LifeScan Ups the ante
You have to admire LifeScan and their zest for pushing the accuracy of their glucose monitors. Yesterday the company was informed buy their partner Universal Biosensors, Inc that the new One Touch Verio was launched in the Netherlands. According to the web site for the product (http://www.lifescan.nl/OurProducts/Meter/OneTouchVerio.aspx), under the product feature section is the following statement; “OneTouch® GlucoFilter ™ technology filters out interfering substances, which may be missed by other meters” UBI manufacturers the test strip for the Verio.
As Diabetic Investor previously reported LifeScan was already touting accuracy in their print ads in Canada. To Diabetic Investor this focus on accuracy is a great move by the company as it places their competitors squarely on the defensive. However, this focus also comes just as the FDA is set to hold a panel meeting on how monitor accuracy can be improved. To Diabetic Investor it looks as though LifeScan has decided to get ahead of this issue and will try and frame just what accuracy really means.
While Diabetic Investor would never state that improving the accuracy of a glucose test is not a good thing, we truly see this more as marketing ploy more than having a therapeutic benefit for the patient. The implication being made by LifeScan is that insulin users who need this measurement to determine how much insulin to dose will somehow achieve better outcomes or have fewer insulin related adverse events if their test result is more accurate. While Diabetic Investor understands this sentiment, a glucose test result is just one of several factors taken into consideration by the patient before they decide how much insulin to dose.

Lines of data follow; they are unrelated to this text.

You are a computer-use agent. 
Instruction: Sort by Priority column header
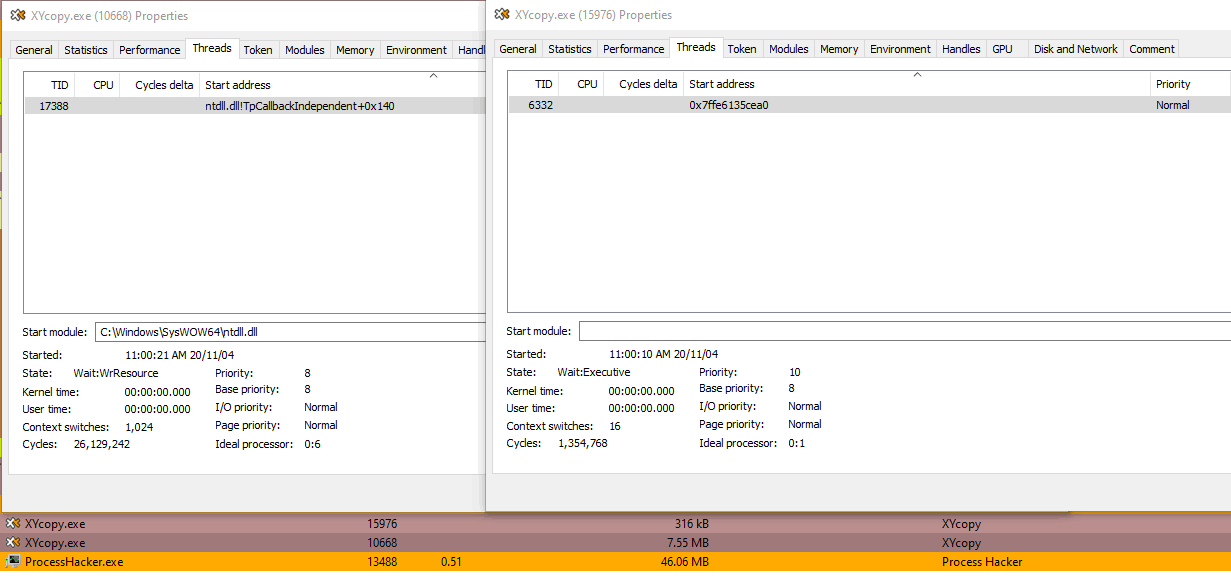pyautogui.click(x=1173, y=84)
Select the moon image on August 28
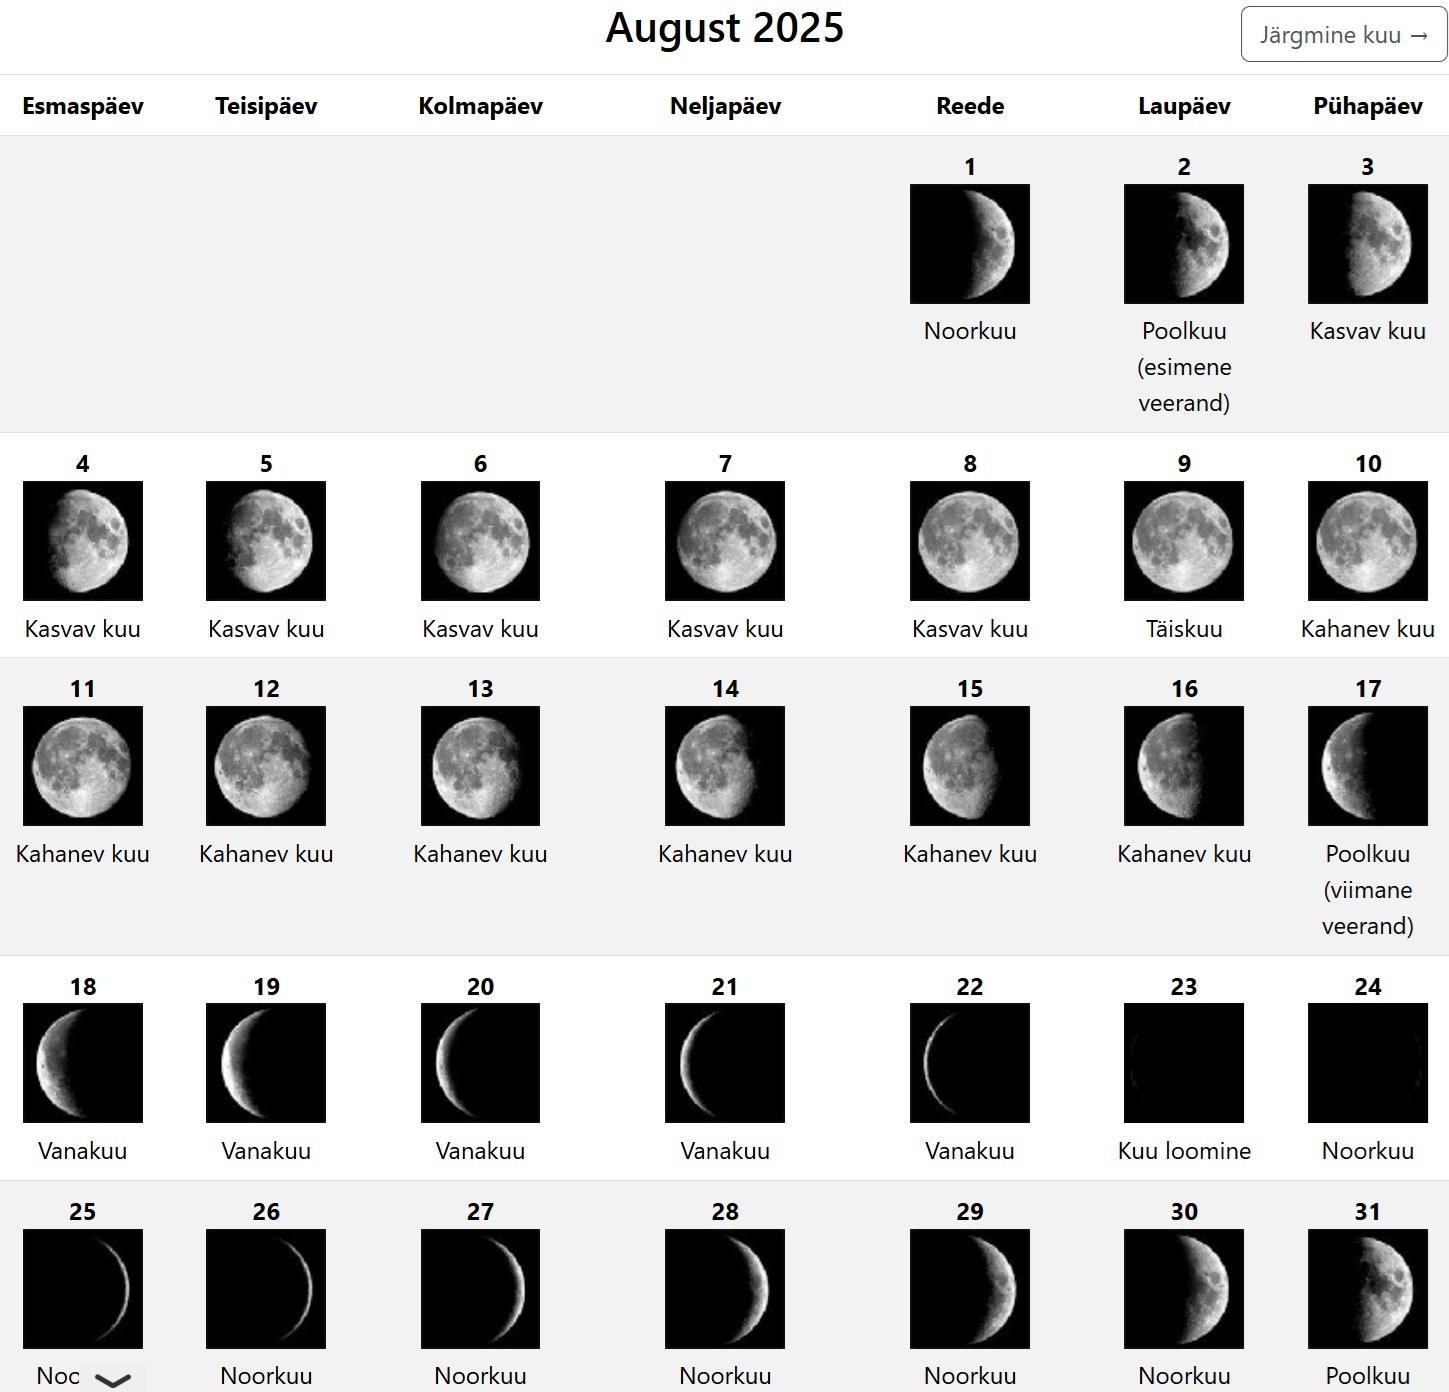Image resolution: width=1449 pixels, height=1392 pixels. [x=724, y=1288]
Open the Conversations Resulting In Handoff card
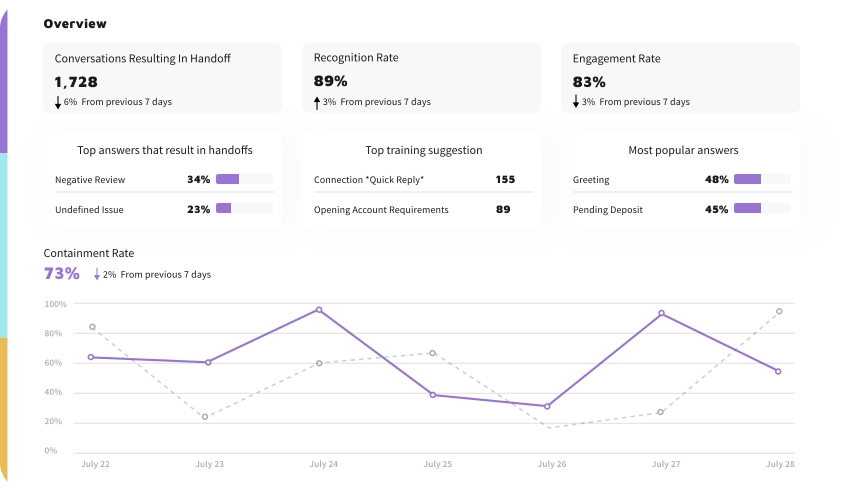Image resolution: width=841 pixels, height=491 pixels. pyautogui.click(x=163, y=77)
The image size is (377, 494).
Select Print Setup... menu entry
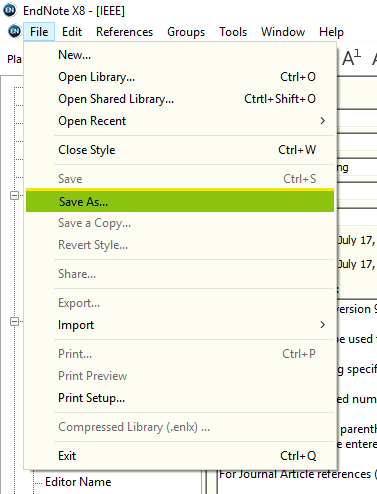coord(180,398)
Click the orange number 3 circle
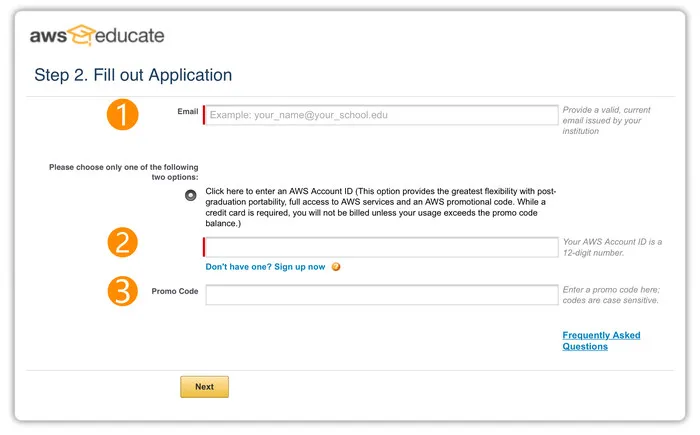 [122, 292]
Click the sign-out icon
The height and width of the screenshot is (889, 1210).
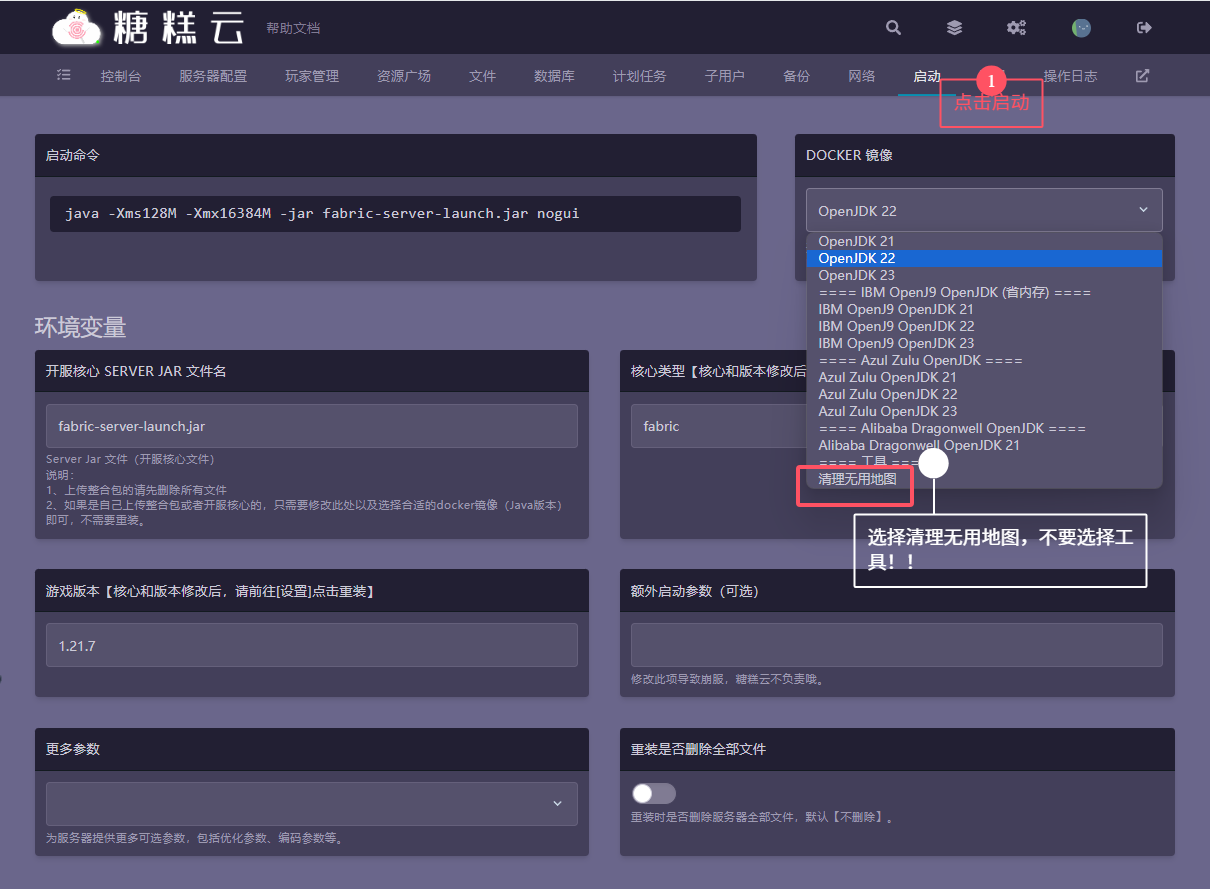[x=1145, y=28]
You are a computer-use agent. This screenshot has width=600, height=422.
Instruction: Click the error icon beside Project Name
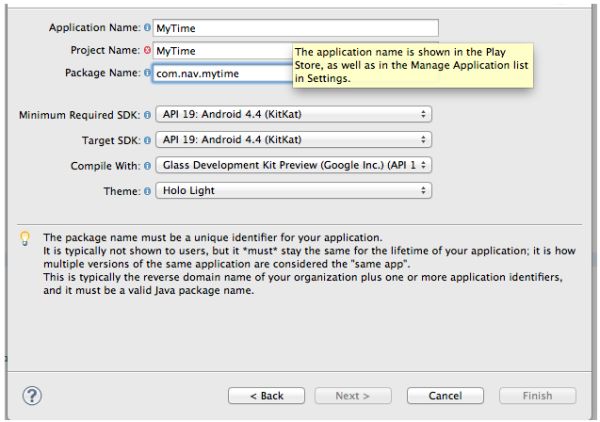point(147,50)
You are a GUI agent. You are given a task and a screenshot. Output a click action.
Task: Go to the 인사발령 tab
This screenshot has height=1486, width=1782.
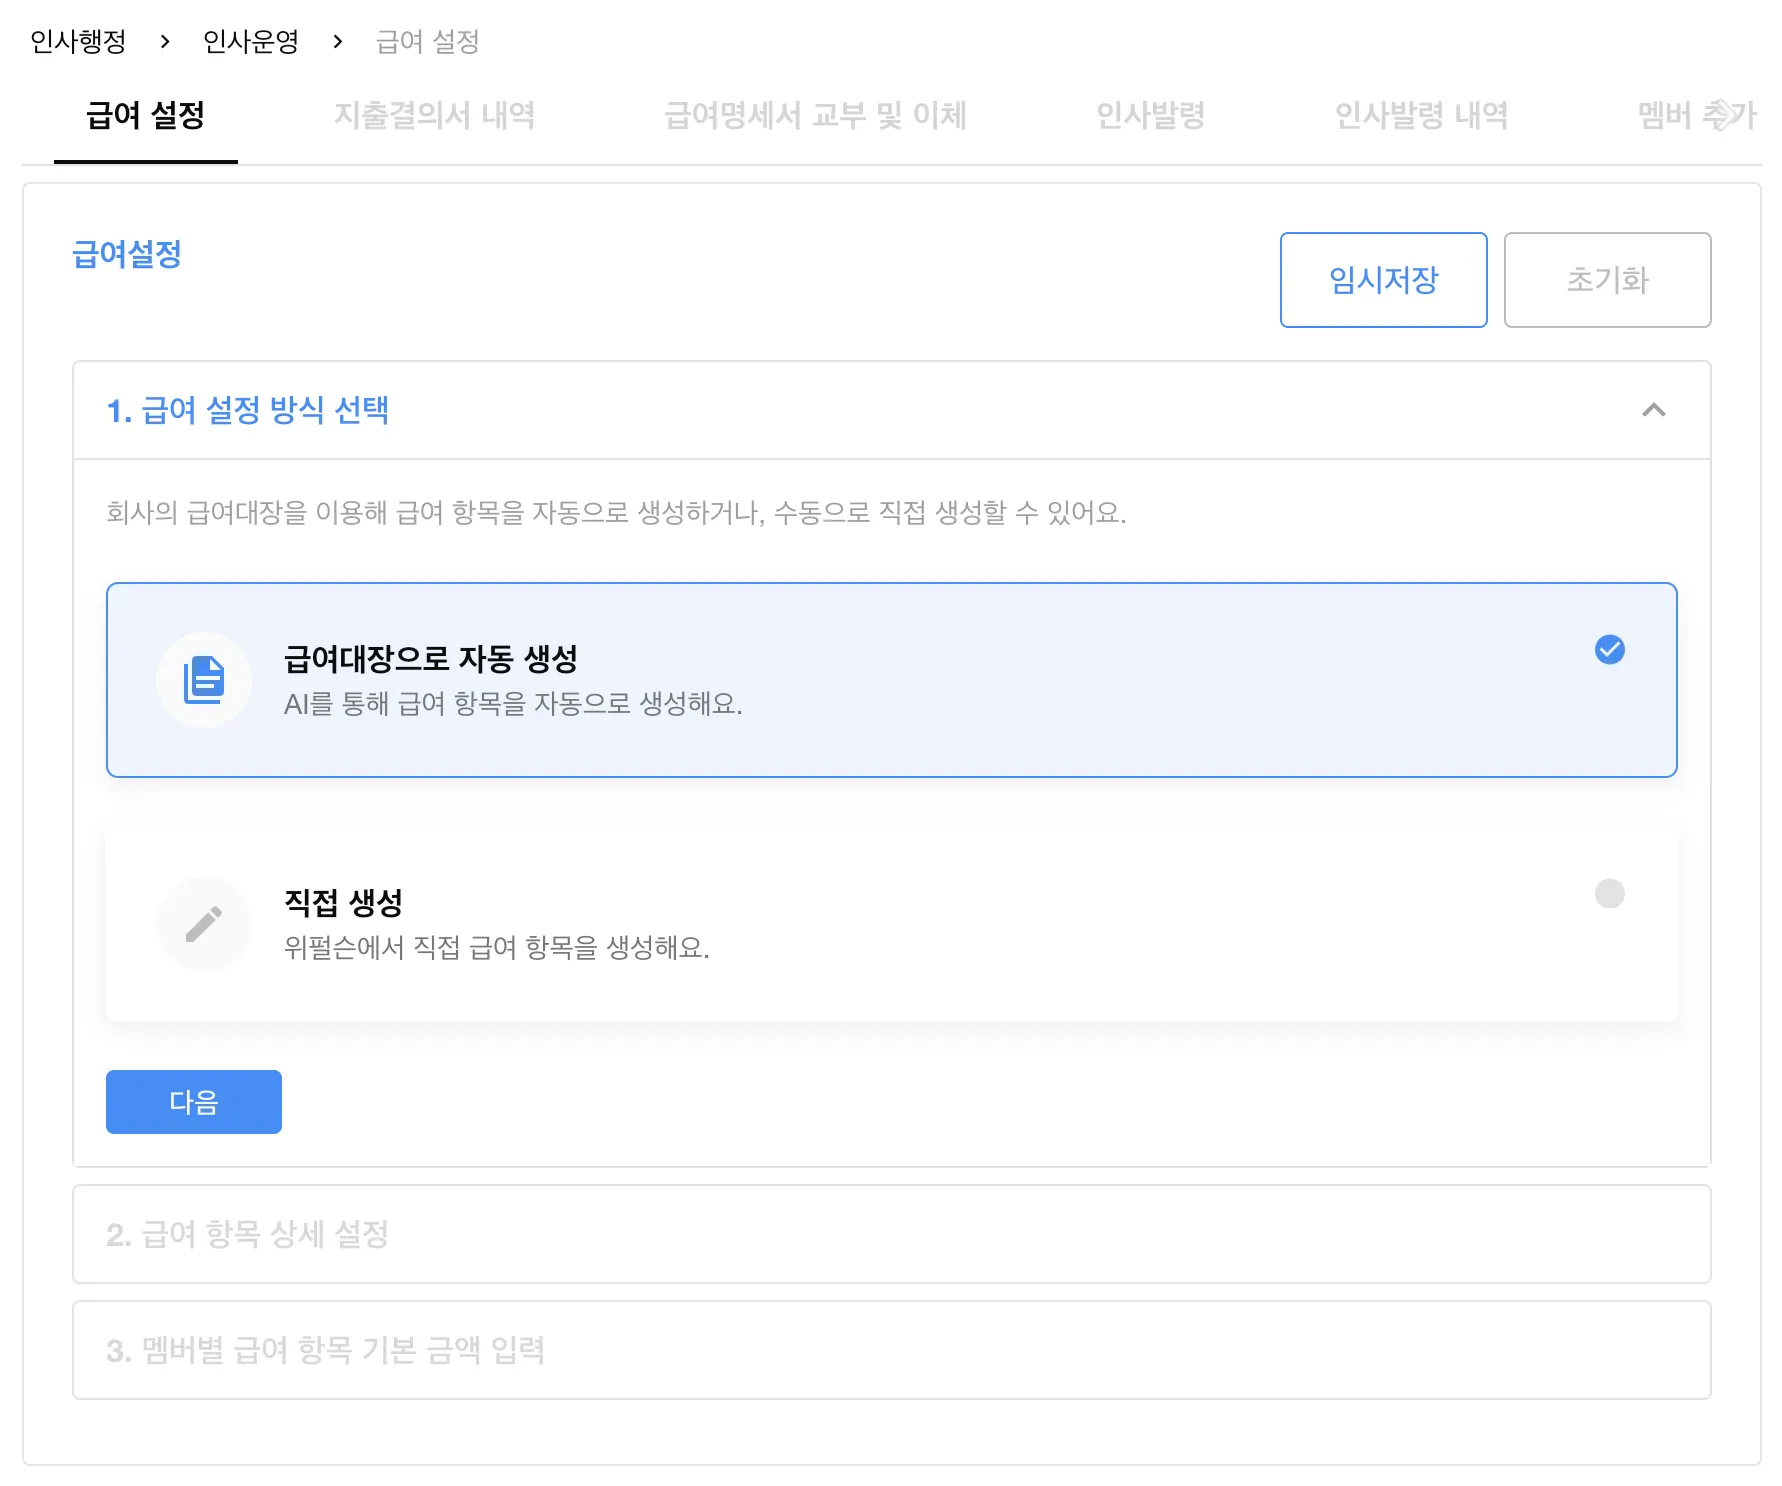[x=1150, y=116]
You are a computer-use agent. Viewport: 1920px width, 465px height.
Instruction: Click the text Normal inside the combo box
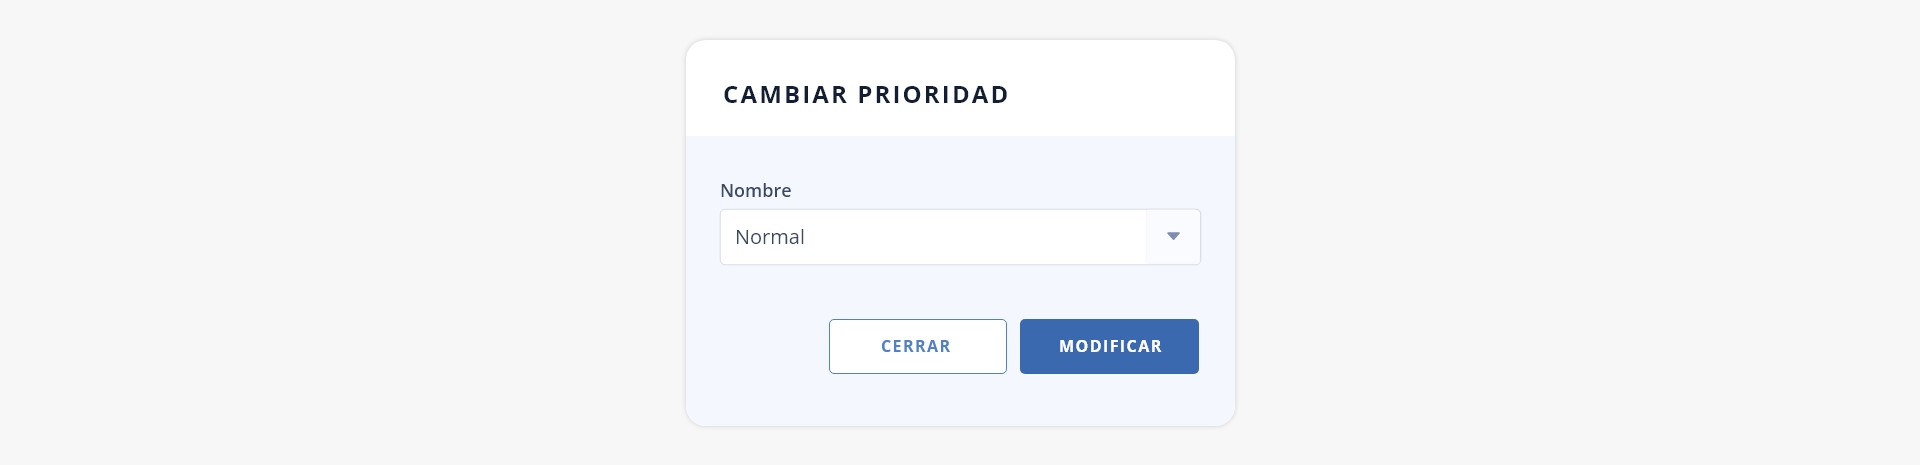tap(770, 237)
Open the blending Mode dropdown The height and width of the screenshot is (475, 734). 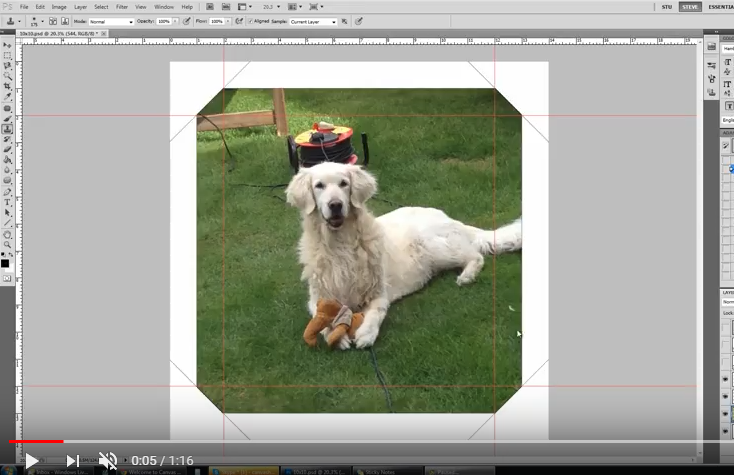(x=110, y=21)
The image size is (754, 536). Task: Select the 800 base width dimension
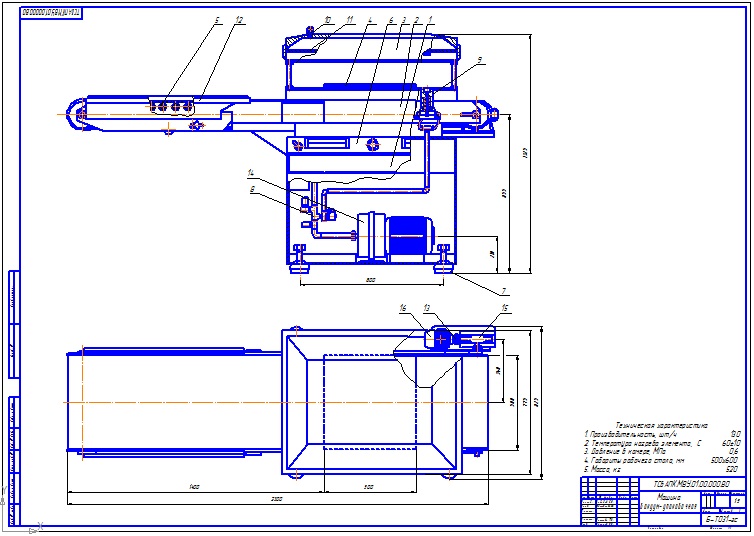coord(370,281)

To prove our point Diabetic Investor took a series of glucose readings and plugged them into the OmniPod PDM. We then altered the glucose readings alone by as much as 20% and left the other data unchanged. While there were slight differences in the amount of insulin recommended these differences were so slight we would not consider them therapeutically relevant.
Continuing with this very unscientific experiment when we altered the amount the carbs entered in the PDM the recommended dose can change dramatically. Granted this experiment was not performed in a controlled setting however we believe if you asked 100 insulin using patients to conduct this same experiment the results would not be dramatically different.
It should also be noted that the term accuracy means different things to different people. As noted on the Netherlands web site external factors or as they call them “interfering substances” can impact results.
The reality here is a consumer glucose monitor will never be as accurate as laboratory device, nor does it need to be. Yes it would be nice if results were more accurate and equally nice if results we’re not overly impacted by “interfering substances.” However, in the real world this push towards greater accuracy only truly impacts a mere handful of patients. But as we have seen with the whole PQQ issue which started this focus on accuracy, it really doesn’t matter all that much if the issue is real or invented. As Roche unfortunately learned when the public starts to believe an issue as fact you cannot ignore it.
Give LifeScan credit for once again making their competition play by their rules. This emphasis on accuracy is really stroke of genius as no one will come out and publicly state that making a monitor more accurate is a bad thing. No one that is expect maybe Diabetic Investor. But then again we’re the ones who believe that developing an artificial pancreas is a waste of time and resources. Heaven forbid that we get away from this technological fascination everyone has and actually educated patients as to what these readings mean and how they should be used to improve outcomes. And we can’t have any of that.